Sei cittadini sudcoreani detenuti in Corea del Nord: l’ufficio presidenziale promette di riaprire i colloqui
Ieri, giovedì, l’ufficio del presidente Lee Jae-myung ha confermato ufficialmente che sei cittadini sudcoreani sono attualmente detenuti in Corea del Nord e ha promesso di adoperarsi per il loro rilascio, riaprendo al più presto i colloqui con Pyongyang.
Tra i sei ci sono tre missionari cristiani arrestati tra il 2013 e il 2014 – Kim Jung-wook, Kim Kook-kie e Choi Chun-gil – e treNordcoreani che avevano disertato al Sud, finiti in carcere al ritorno o durante tentativi di contatto. Le accuse vanno dallo spionaggio ad altre violazioni della sicurezza nazionale.
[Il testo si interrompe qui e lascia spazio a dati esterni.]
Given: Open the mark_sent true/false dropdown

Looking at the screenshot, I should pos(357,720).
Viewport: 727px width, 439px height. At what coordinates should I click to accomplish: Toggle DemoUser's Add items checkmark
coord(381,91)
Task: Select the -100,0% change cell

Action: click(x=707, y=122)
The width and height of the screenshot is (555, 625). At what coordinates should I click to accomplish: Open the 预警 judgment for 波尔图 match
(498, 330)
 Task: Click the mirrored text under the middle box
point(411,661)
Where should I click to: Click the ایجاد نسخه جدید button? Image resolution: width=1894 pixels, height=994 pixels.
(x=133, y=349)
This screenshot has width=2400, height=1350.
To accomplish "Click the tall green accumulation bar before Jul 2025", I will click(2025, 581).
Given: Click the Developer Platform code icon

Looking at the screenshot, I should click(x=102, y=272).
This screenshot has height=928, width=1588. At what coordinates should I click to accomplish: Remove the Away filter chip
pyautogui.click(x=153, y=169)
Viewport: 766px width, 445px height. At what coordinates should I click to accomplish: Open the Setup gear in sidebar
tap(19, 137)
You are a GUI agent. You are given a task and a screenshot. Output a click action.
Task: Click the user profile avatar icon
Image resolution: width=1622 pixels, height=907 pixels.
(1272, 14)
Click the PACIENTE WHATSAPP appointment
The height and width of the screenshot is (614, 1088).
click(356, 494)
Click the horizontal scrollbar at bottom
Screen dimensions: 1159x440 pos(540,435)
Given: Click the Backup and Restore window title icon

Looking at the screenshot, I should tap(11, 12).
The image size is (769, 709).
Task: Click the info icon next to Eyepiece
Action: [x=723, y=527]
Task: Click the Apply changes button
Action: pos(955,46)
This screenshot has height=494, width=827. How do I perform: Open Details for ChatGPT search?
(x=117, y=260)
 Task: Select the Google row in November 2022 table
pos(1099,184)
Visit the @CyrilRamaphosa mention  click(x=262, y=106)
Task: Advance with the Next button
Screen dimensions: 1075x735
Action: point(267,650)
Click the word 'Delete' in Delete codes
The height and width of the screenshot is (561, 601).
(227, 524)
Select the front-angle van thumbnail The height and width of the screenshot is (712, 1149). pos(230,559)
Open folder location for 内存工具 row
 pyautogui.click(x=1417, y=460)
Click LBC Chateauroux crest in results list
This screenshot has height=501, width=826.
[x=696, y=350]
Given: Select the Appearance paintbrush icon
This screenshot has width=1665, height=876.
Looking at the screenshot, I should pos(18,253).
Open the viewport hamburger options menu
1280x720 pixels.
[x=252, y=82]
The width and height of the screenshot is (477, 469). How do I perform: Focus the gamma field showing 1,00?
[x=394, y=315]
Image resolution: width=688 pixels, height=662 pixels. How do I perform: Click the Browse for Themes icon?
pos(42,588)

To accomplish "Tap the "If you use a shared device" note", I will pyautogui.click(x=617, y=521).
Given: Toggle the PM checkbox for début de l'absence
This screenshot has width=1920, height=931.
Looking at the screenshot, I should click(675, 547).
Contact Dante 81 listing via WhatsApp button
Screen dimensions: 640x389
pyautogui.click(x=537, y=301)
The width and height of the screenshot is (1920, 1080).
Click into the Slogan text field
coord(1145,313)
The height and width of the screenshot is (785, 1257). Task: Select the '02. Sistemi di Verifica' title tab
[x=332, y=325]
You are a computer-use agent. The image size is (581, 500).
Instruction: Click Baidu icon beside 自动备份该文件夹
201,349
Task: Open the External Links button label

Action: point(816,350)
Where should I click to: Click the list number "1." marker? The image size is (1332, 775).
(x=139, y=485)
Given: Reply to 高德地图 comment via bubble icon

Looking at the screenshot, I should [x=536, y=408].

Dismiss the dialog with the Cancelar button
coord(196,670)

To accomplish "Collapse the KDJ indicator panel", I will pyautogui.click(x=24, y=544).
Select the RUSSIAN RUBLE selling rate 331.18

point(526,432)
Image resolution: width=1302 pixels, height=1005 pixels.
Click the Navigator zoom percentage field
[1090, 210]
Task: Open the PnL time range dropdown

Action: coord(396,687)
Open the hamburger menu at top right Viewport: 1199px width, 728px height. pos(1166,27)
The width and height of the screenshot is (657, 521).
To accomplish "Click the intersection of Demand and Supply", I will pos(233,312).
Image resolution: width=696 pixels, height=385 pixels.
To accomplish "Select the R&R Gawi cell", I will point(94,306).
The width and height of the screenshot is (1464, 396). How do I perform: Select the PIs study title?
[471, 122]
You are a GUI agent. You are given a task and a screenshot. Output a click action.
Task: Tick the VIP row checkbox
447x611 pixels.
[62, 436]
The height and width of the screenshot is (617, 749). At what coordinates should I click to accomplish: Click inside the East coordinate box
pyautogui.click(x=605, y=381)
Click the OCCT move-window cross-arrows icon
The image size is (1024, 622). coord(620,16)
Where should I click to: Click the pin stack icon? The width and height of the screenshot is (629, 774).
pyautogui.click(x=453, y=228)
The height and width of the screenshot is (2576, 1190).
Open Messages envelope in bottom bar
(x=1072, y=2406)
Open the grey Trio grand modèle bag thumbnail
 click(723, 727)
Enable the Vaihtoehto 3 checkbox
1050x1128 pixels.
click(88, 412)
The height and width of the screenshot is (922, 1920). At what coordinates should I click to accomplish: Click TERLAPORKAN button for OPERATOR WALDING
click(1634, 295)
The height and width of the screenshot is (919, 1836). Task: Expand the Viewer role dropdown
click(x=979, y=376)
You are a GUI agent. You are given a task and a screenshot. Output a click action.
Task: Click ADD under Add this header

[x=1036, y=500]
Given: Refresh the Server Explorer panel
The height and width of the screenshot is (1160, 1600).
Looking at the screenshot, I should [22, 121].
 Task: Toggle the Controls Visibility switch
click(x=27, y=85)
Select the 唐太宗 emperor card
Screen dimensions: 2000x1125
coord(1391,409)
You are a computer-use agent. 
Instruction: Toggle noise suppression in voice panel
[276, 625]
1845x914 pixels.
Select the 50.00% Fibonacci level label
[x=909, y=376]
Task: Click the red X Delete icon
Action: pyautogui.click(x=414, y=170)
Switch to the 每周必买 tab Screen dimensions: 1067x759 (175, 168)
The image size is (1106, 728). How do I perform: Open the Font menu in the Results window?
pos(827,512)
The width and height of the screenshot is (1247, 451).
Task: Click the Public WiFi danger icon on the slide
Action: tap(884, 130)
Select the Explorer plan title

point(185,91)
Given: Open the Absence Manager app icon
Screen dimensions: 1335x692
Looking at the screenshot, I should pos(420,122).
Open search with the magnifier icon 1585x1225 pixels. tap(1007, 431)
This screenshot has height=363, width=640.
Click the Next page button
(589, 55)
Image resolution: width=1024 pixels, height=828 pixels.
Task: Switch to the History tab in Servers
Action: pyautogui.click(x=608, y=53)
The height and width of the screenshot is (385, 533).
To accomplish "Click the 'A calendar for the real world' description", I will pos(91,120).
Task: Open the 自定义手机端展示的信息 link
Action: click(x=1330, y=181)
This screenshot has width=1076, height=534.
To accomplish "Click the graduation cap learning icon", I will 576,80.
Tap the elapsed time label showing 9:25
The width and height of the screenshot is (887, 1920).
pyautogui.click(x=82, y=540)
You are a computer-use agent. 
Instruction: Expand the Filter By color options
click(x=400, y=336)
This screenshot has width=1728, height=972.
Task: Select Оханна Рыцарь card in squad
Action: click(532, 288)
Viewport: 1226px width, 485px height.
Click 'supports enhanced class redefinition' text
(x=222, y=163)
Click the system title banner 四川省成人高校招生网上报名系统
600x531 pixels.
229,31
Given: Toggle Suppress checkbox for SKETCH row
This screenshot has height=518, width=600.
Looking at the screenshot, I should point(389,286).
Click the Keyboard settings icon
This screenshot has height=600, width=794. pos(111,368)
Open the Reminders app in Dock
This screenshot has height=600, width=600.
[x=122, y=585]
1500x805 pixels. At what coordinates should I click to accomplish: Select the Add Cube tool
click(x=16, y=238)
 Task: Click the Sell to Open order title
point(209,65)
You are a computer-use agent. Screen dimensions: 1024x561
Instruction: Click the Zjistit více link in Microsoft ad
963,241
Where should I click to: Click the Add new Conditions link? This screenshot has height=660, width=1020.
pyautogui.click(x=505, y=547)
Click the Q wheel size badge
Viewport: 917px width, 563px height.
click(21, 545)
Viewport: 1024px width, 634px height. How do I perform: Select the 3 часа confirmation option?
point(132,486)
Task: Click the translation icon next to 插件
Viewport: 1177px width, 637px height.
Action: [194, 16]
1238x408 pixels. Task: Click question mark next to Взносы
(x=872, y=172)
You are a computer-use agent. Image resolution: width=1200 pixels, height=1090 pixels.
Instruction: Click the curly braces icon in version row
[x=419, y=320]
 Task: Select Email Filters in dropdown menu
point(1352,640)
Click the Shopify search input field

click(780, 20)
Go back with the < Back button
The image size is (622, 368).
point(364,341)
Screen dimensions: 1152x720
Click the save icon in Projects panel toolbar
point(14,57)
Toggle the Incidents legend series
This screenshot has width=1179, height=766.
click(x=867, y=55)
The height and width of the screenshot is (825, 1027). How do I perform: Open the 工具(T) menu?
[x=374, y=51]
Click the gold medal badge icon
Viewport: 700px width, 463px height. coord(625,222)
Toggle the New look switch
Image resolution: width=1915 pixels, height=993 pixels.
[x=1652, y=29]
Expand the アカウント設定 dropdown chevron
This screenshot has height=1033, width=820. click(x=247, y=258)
L’ufficio presidenziale non ha reso noti i nomi dei tre ex-disertori per proteggere le famiglie che ancora vivono al Nord.«A causa della lunga sospensione dei dialoghi e degli scambi intercoreani, le sofferenze dei nostri concittadini continuano – si legge nel comunicato – e la questione va risolta con urgenza».
La conferma è arrivata dopo che, durante la conferenza stampa di mercoledì, un giornalista aveva chiesto direttamente al presidente Lee se l’amministrazione stesse lavorando per riportare a casa i detenuti.
Lee ha risposto di non essere stato informato in precedenza dei singoli casi e di non avere dettagli, ma ha assicurato che l’ufficio se ne occuperà immediatamente.
Il Ministero dell’Unificazione aveva già chiesto più volte il rilascio immediato e incondizionato dei missionari, l’ultima a marzo 2025, subito dopo l’adozione da parte delle Nazioni Unite di un rapporto che ne chiedeva la liberazione.In un momento in cui Lee Jae-myung sta spingendo per riprendere il dialogo con il Nord – come dichiarato appena due giorni fa al KINTEX – il destino di questi sei prigionieri diventa uno dei primi banchi di prova concreti della nuova politica di disgelo. Riuscirà Pyongyang a rispondere positivamente, o continuerà il silenzio? Ve lo racconteremo, come sempre, senza filtri.
Non è la prima volta che cittadini sudcoreani finiscono nelle prigioni nordcoreane: in passato Pyongyang ha usato i detenuti stranieri – soprattutto missionari cristiani o giornalisti americani – come pedine diplomatiche, rilasciandoli spesso dopo interventi ad alto livello (come le visite di ex presidenti USA o negoziati segreti) in cambio di aiuti o concessioni.
Per i sudcoreani, però, la storia è diversa: i tre missionari attuali sono detenuti da oltre dieci anni senza notizie certe sul loro stato di salute, e casi simili (come quelli di altri disertori o attivisti umanitari catturati al confine) raramente si risolvono con un rilascio rapido, trasformandosi in un’arma di pressione a lungo termine che rende ogni apertura al dialogo un potenziale banco di prova per la credibilità del disgelo.